Fußball International
Wechsel zur AFC für Neuseeland eine Option

Einen Übertritt von Ozeanien zur asiatischen Konföderation AFC hält Neuseelands Nationaltrainer Ricki Herbert "vom Standpunkt der sportlichen Entwicklung" für eine mögliche Option.

Neuseelands Nationaltrainer Ricki Herbert hält einen Übertritt seines Landes von Ozeanien zur asiatischen Fußball-Konföderation AFC nach Vorbild des langjährigen Rivalen Australien mittelfristig für eine Option. "Vom Standpunkt der sportlichen Entwicklung, der Wettbewerbs-Qualität, Sponsoren-Gewinnung und der sonstigen Einnahmen aus betrachtet würde ein Wechsel nach Asien unseren Fußball in eine gute Position bringen", sagte der Coach kurz vor dem Abflug des Ozeanien-Meisters zum Konföderationen-Cup nach Südafrika.

Derzeit allerdings hält Herbert die Zugehörigkeit der "All Whites" zu Ozeanien noch für ideal: "Das garantiert uns fast die Teilnahme an den folgenden WM-Turnieren." Deswegen stelle sich die Frage des Verbands-Wechsels erst bei sinkender Wettbewerbsfähigkeit seines Teams gegenüber Mannschaften aus anderen Kontinental-Verbänden. Allerdings hat der Ozeanien-Sieger keinen festen WM-Startplatz, sondern muss gegen den Fünften der Asien-WM-Ausscheidung Play-off-Duelle bestreiten.

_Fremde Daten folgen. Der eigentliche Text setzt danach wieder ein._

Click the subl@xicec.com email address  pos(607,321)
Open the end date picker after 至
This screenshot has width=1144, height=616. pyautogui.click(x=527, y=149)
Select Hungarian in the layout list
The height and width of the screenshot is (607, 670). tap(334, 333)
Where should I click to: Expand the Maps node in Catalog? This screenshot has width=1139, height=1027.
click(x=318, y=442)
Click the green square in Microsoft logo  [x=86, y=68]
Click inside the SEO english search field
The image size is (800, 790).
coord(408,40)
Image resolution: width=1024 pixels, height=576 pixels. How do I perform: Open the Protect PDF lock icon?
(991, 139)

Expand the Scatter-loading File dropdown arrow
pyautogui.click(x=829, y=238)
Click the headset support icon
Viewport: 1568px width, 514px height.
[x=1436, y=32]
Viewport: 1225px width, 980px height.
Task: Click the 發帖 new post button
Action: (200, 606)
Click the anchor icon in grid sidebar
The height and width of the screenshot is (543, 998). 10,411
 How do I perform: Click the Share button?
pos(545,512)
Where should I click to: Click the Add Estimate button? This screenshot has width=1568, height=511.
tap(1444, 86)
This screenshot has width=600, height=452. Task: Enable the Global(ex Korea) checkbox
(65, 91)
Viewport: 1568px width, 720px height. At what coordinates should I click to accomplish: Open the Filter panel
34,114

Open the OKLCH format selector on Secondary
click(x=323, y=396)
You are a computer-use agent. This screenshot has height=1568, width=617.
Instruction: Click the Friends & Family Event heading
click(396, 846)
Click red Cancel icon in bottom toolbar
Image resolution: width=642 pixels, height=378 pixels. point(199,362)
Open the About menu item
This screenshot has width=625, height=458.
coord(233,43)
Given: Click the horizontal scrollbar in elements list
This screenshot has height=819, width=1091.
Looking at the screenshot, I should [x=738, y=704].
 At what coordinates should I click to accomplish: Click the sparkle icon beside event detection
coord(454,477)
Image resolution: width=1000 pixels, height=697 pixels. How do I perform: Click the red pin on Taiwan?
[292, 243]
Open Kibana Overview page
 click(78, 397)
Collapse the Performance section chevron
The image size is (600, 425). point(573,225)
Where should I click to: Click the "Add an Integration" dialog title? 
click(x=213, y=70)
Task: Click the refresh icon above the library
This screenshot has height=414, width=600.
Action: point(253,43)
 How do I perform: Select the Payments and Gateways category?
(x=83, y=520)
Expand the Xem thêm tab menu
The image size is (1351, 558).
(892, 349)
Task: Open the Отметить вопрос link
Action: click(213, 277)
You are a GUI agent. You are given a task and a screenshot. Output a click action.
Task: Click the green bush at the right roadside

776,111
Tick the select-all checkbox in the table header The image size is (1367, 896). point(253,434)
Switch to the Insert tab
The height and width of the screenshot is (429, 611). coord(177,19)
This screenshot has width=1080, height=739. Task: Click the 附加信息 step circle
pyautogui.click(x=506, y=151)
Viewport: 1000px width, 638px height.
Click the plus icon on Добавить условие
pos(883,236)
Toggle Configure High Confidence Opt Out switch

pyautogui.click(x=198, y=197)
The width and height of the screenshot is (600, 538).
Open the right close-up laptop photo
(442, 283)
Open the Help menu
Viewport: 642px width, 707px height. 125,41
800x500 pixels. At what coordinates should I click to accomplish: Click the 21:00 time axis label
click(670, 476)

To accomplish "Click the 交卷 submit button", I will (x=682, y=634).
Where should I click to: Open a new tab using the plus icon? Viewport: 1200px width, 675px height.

Neuseelands Dauer-Konkurrent Australien hatte sich 2006 nach seiner Teilnahme an der WM-Endrunde in Deutschland auch angesichts seiner teilweise erdrückenden Dominanz in Ozeanien der asiatischen Konföderation angeschlossen. Im Rennen um ein Ticket zum WM-Turnier 2010 in Südafrika liegen die Australier in der Asien-Ausscheidung momentan als Spitzenreiter der Gruppe eins aussichtsreich im Rennen.